(DATA FOR THIS EXERCISE)

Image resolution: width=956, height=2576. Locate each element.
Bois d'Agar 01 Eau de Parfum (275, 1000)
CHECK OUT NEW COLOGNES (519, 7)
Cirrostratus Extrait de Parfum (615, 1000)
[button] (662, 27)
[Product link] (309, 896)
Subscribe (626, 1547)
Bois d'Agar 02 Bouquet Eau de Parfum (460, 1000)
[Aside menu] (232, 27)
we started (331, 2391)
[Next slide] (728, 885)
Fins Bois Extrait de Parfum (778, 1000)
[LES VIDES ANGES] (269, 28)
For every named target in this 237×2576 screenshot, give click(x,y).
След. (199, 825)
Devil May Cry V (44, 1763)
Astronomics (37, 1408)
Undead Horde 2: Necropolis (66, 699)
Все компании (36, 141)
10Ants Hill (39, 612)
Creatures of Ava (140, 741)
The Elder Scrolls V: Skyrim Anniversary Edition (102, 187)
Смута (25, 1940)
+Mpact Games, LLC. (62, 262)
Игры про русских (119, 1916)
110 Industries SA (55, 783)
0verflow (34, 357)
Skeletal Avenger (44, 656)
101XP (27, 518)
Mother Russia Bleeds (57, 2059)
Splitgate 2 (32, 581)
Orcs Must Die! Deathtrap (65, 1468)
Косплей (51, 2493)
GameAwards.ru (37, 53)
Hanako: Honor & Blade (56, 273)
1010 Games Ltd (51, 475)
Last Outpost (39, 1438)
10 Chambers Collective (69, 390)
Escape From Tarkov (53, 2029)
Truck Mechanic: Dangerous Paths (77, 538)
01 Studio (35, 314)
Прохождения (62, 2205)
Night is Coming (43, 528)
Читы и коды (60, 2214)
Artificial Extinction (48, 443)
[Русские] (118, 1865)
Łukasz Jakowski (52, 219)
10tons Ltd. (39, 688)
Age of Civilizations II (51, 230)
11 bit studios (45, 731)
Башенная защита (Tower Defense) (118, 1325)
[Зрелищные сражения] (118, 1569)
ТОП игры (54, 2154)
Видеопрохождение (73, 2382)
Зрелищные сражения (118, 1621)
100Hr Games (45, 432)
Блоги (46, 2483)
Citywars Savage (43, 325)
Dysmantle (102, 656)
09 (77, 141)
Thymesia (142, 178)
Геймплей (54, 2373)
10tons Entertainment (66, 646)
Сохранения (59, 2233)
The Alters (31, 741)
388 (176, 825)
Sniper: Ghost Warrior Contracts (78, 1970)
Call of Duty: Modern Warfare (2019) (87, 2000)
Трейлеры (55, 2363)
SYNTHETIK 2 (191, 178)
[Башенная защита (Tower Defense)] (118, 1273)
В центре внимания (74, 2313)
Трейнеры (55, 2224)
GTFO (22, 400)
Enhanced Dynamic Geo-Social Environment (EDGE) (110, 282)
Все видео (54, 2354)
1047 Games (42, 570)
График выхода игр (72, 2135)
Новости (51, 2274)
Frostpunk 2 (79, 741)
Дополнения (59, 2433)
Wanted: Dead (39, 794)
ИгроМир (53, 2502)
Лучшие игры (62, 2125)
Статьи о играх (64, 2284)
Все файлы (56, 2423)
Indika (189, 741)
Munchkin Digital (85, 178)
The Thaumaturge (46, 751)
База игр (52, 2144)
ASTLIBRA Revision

(REQUIREMENT) Take every line from the data above that holds "Parfum" and copy it out.

(RESULT OF THE EXERCISE)
Bois d'Agar 01 Eau de Parfum (275, 1000)
Cirrostratus Extrait de Parfum (615, 1000)
Bois d'Agar 02 Bouquet Eau de Parfum (460, 1000)
Fins Bois Extrait de Parfum (778, 1000)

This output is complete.